Then we went up to our camp, which is the only non-five-star accommodation in the park. The Red Chilli Rest Camp has a large grass-thached restaurant area, room for pitching tents, wall tents, and a few concrete bandas. We were given the key to a family banda, which has a small common area, two small bedrooms, and a not-very-clean bathroom with a very large shower. It was perfect for us, and really a relief to not have to go back and forth between two different areas. However, it turned out that they had told us that six people wouldn't fit in a family banda (despite there being six beds!) and that we needed to book two bandas, but then the manager forgot to give us the key to the second one until we were busy going to bed. Now, when you are busy putting three wildly over-tired children to bed while organizing all your equipment for the next day and hanging a clothesline around the room for damp clothing, do you really want to go carry half your stuff across the lawn to a different banda? No, you do not. Maybe if you have the kind of grandparents who enjoy admiring their cute grandchildren from a distance, but we are very VERY blessed with grandparents who do things like take a shower with the children and get down on her hands and knees so the girls can do her shampooing! The toilet might not have flushed properly, but we got some really good mileage out of that giant shower area!

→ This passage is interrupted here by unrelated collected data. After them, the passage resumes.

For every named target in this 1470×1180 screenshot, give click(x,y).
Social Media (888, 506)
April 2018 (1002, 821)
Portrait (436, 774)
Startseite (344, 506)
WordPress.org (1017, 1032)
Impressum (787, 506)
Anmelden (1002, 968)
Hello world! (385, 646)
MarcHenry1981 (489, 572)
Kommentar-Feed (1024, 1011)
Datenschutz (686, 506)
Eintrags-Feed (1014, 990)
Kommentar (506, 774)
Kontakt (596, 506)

Also, the Rest Camp had a laundry station. After five days of travelling, complete with an unexpected beach, everything we had was REALLY DIRTY. One of those random things that drives me crazy is dirty clothes. I don't like feeling it on my body, and I don't like seeing it on my children. I don't mind children (or me) GETTING dirty, but I hate cleaning up but not having clean clothes to put on. So it was a great relief to fill up some tubs and attack those clothes! However, it also inspired me to say a very passionate prayer of thanksgiving that our apartment is equipped with a washing machine! Three children make a LOT of laundry for one mama!

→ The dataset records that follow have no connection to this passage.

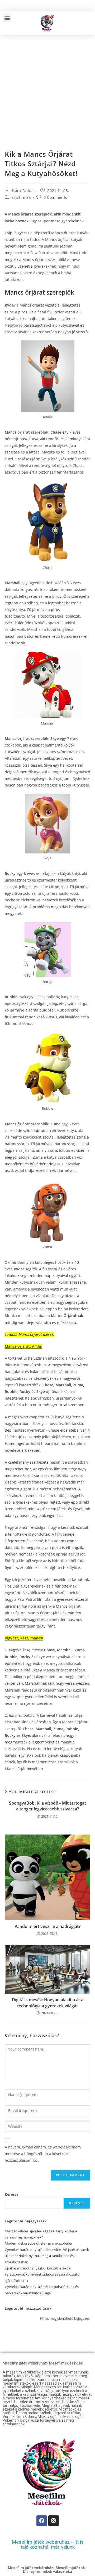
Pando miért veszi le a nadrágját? (47, 1926)
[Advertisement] (47, 85)
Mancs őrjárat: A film (23, 1346)
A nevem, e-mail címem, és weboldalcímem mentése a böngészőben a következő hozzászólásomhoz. (43, 2154)
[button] (7, 18)
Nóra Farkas (23, 190)
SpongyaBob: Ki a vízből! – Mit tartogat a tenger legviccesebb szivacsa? (47, 1806)
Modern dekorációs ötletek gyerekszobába (38, 2243)
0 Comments (55, 197)
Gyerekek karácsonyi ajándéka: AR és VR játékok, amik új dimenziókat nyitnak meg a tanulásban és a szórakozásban (47, 2255)
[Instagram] (53, 2520)
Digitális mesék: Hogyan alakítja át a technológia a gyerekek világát (47, 2002)
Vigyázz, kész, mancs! (24, 1637)
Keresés (11, 2194)
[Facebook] (41, 2520)
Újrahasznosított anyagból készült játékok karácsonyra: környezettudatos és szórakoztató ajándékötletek (42, 2274)
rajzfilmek (21, 197)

The camp is just some buildings on a hill in the wilderness, which means that there are all kinds of animals all over. They seemed much more accustomed to humans than in Budongo Forest. There were warthogs sleeping under the trees, just feet from the restaurant, the baboons looked even more avaricious and greedy, and apparently hippos like to graze in front of our cabin at night! Once when I came out of the banda to join the family in the restaurant, I had to wait for a family of warthogs to finish wandering by. We didn't actually see any hippos, but the possibility of them being there was another excellent reason to not be lodged in separate bandas! But apparently the hippos and the warthogs keep the grass down, because there was a nice small lawn in front of our patio, and the children had some chances to play velcro-ball and Mother May I, with their wonderful playing grandparents.

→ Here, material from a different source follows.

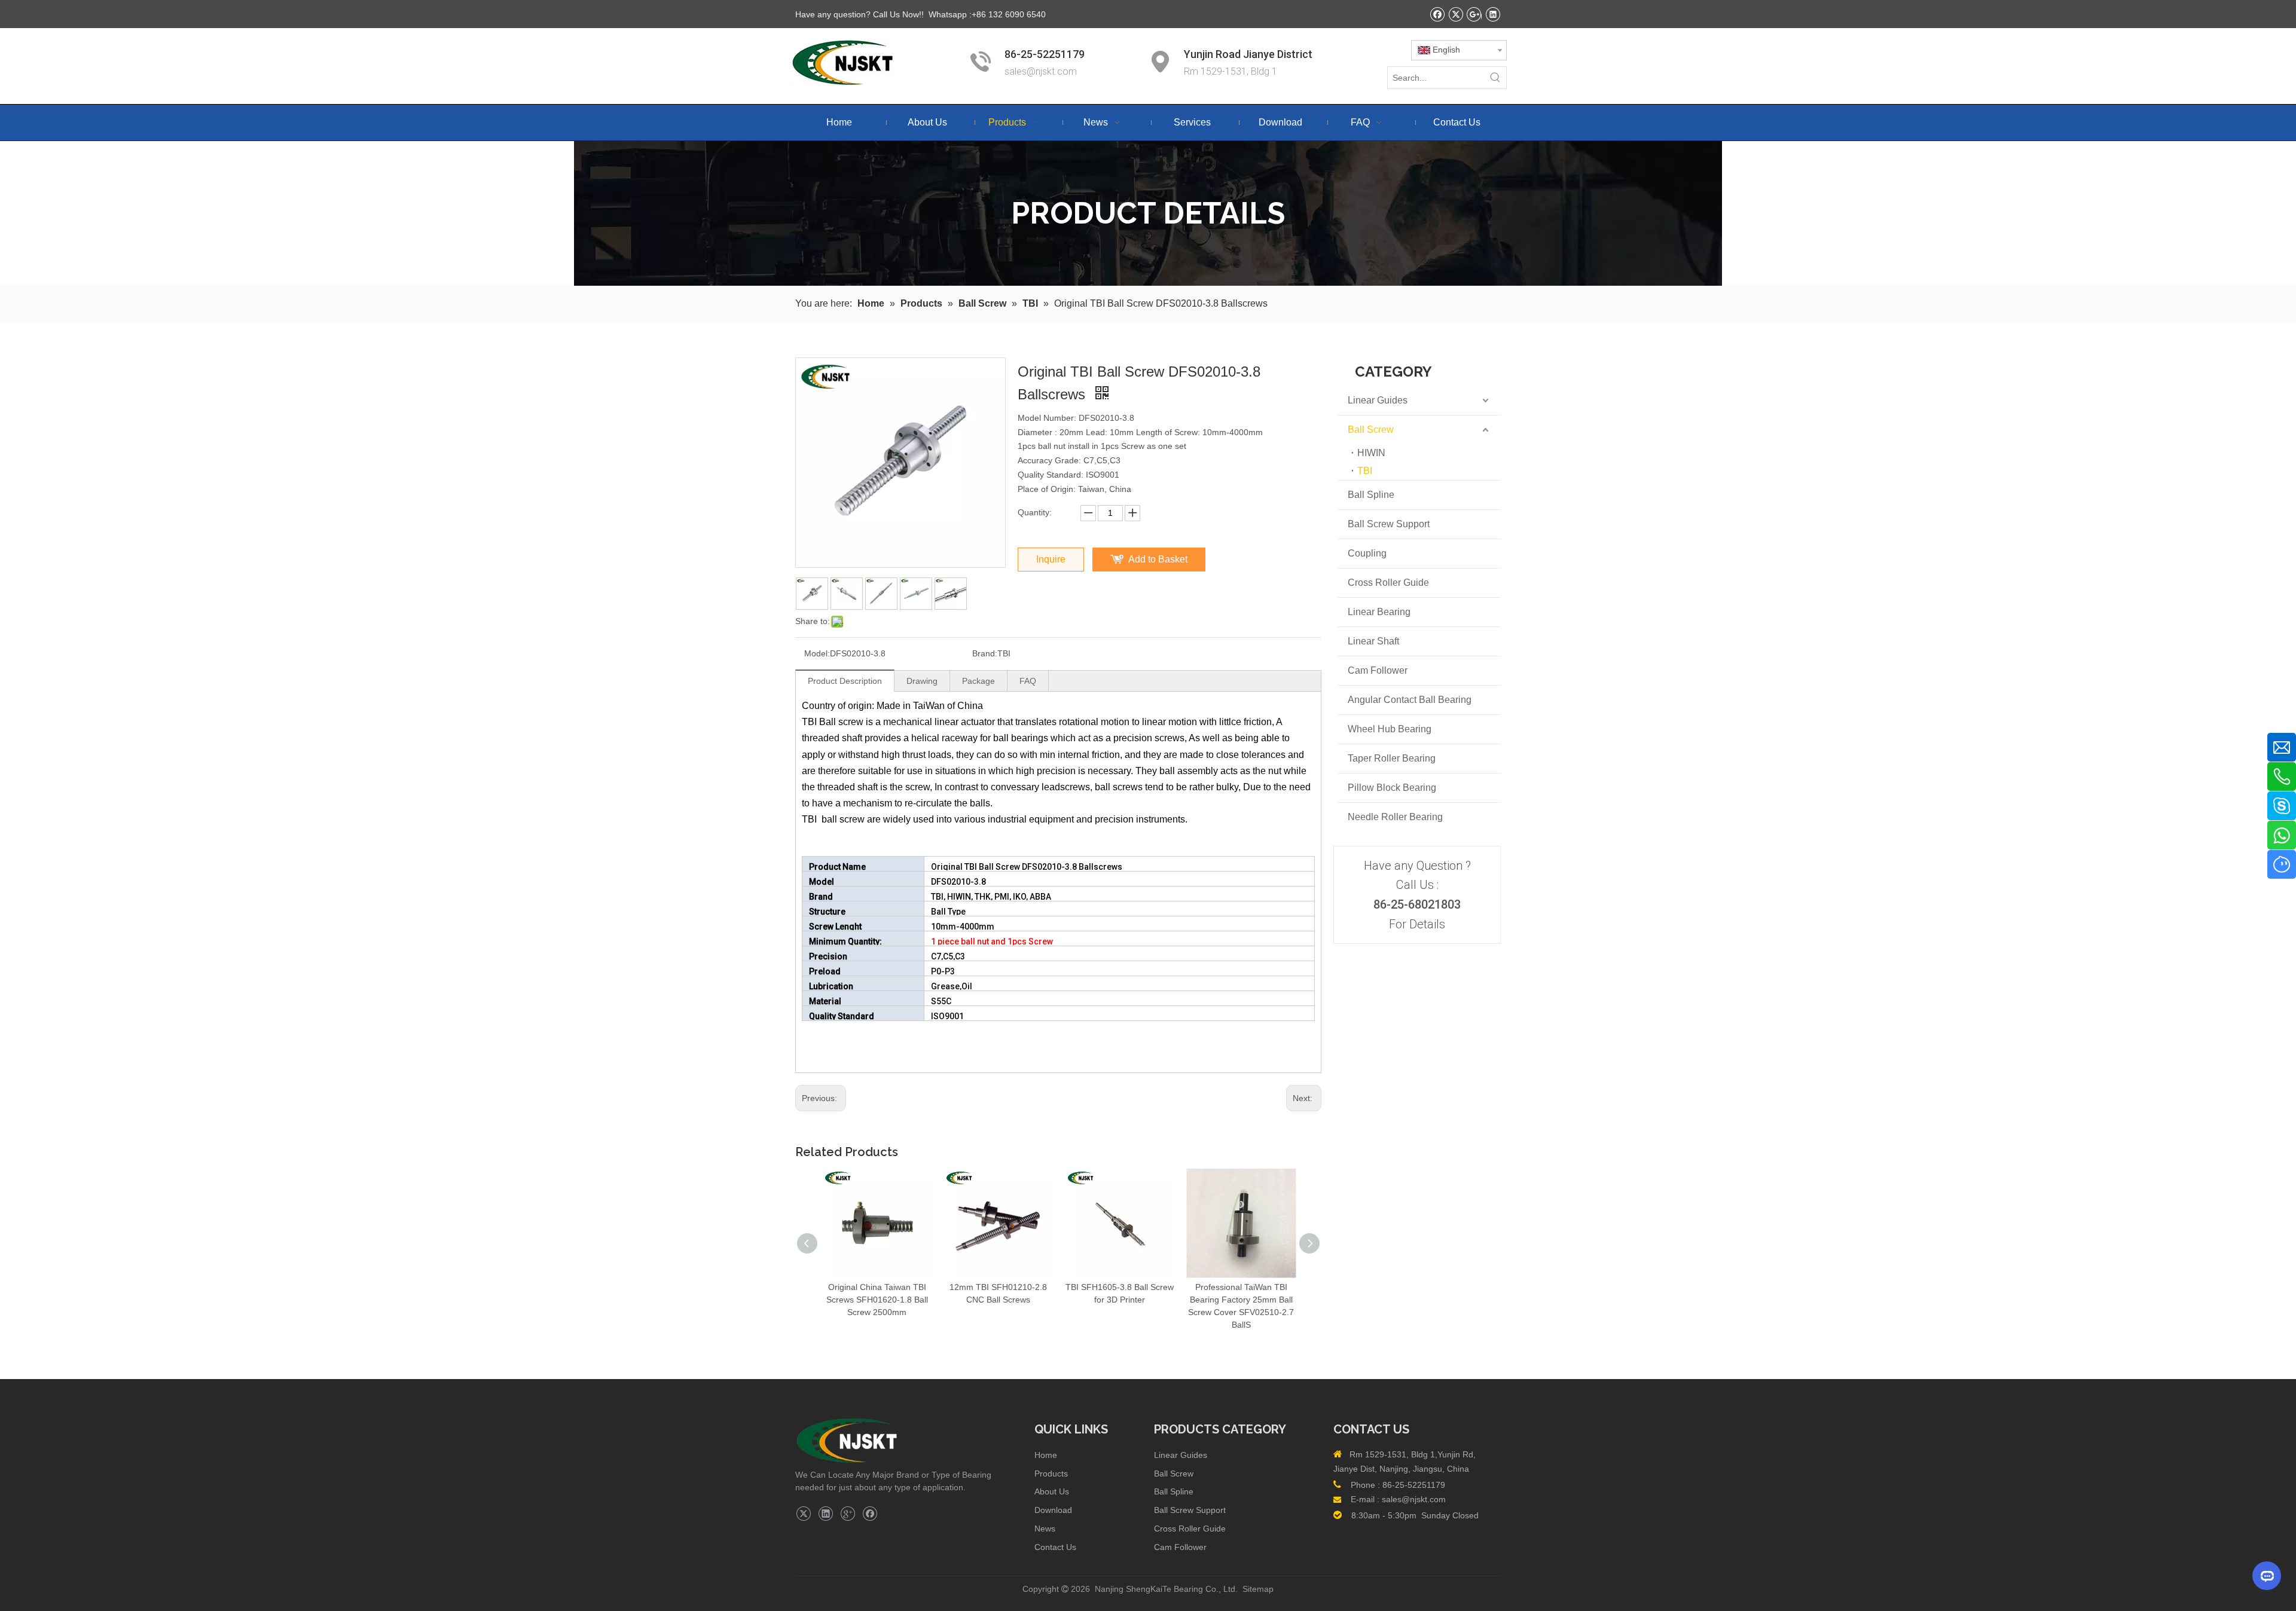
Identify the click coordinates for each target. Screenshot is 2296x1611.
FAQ (1027, 681)
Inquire (1050, 559)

The theme of these wilderness resort restaurants seems to be that they offer three options for dinner, and you order your meals and the time you want them ahead of time. Dining out for days on end, especially with little children, is never easy, but this practice makes it go a lot more smoothly. It means as soon as you manage to drag your crew to the dining area, the staff brings over your meal within a few minutes. We just ate everything family style, which meant that we passed the plates around and everyone got some of whatever they wanted. Including things like two kids hovering over a plate while Emerson carefully picks out the noodles and Hibiscus carefully picks out the vegetables while the parents yell things like "please use your fork!" and are ignored. Except Hibiscus didn't like the peppers, but instead of avoiding them she speared them and headed them off towards what she deemed a more appreciative mouth, so suddenly there was a sauce-soaked chunk of green pepper hovering over Buttercup's head toward's Bubba's cheek, or diving over all the water glasses at my forehead.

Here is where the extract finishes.